Curington had participated in many of the illegal activities he detailed and was remarkably frank. While continually referring to documents in an old brown leather suitcase, the then–sixty-seven-year-old Texan confirmed that a closer relationship than had ever been publicly known existed between his ex-boss and FBI Director J. Edgar Hoover, which even included a direct-line red telephone in Hunt’s desk drawer. Their association went back to the early 1950s. Apparently, they had been poker-playing friends for many years, and their compatible right-wing political views, though differing sexual orientations, made them allies. Hoover had even seconded one of his trusted FBI agents, Paul Rothermel, to Hunt to be his head of security. Rothermel left the bureau in late 1954 and joined Hunt in 1955.

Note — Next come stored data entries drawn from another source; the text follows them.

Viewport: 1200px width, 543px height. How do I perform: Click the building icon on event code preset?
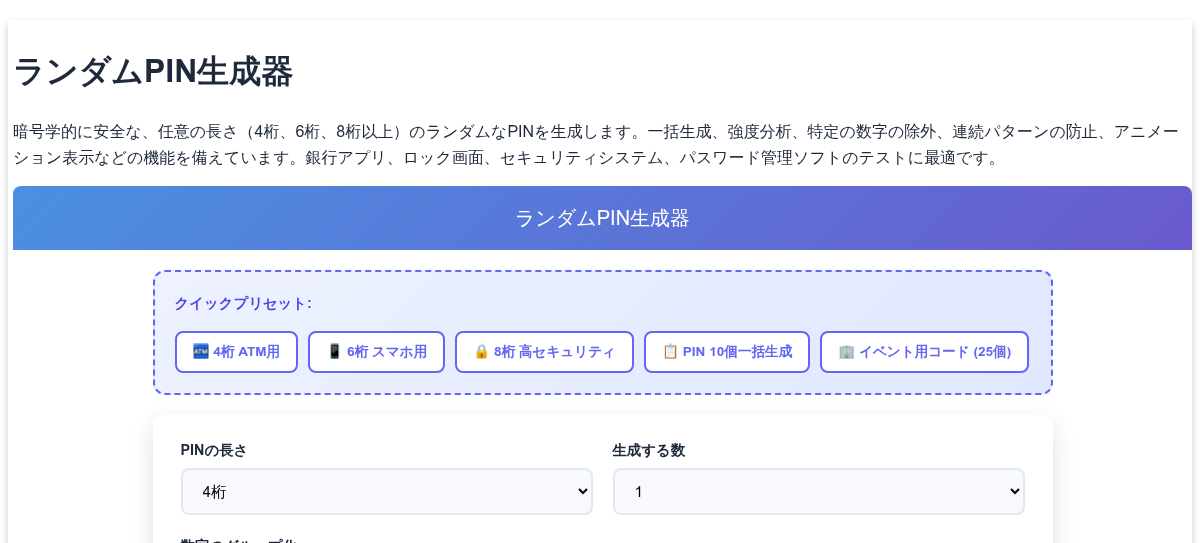coord(846,352)
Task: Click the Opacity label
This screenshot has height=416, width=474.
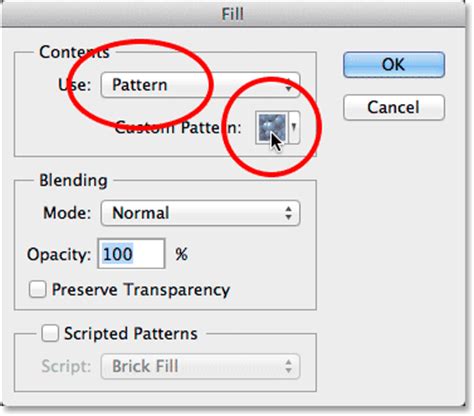Action: pyautogui.click(x=59, y=255)
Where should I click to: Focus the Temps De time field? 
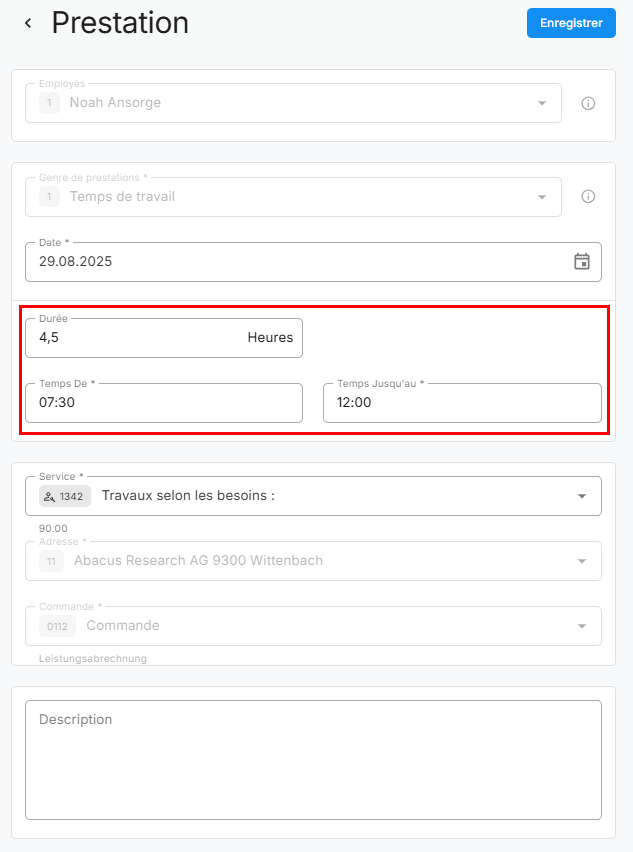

Curington was present at various meetings between Hoover and Hunt when Dr. King was discussed. Usually, Hoover came to the old man’s hotel room. While the two men shared a dislike for Dr. King, Hoover’s animosity was more passionate and obsessive, more personal. Hoover regularly provided Hunt with a considerable amount of documentation and material to be used as ammunition against Dr. King in his extreme right-wing, daily nationally syndicated “Lifeline” radio broadcasts. Dr. King was a favorite and a regular target of “Lifeline” venom.

Curington recalled one meeting in June 1967 in Chicago between Hunt and Hoover in Hunt’s hotel room. Hunt told Hoover he could finish Dr. King by constantly attacking him on his daily radio broadcasts. Hoover replied that it would not work. He said the only way to stop Dr. King would be to “completely silence” him. After Dr. King’s murder, Hunt acknowledged to Curington that Hoover had won that argument.

In April 1968, “Lifeline,” Hunt’s program, produced a fifteen-minute daily program, six days a week, on 429 stations in 398 cities across America. Between 1967 and 1968, Hunt spent nearly $2 million on this program alone. Curington revealed that the entire effort, as well as other shadowy, often deeply covert, political activities, was funded by moneys diverted by Hunt from H. L. H. Products, Inc.

Curington ran this company, which the “old man” had established as a front for funding such political activity. He also acknowledged that his boss and Hoover shared many of the same friends, including several kingpins of organized crime. Not only was Hunt close to gamblers Frank Erickson (to whom he once owed $400,000), and Ray Ryan (who at the same time owed him a large amount), but he associated with Frank Costello, the mob’s liaison to Hoover. Hunt’s top-level mob ties also included Carlos Marcello and Dallas boss Joe Civello.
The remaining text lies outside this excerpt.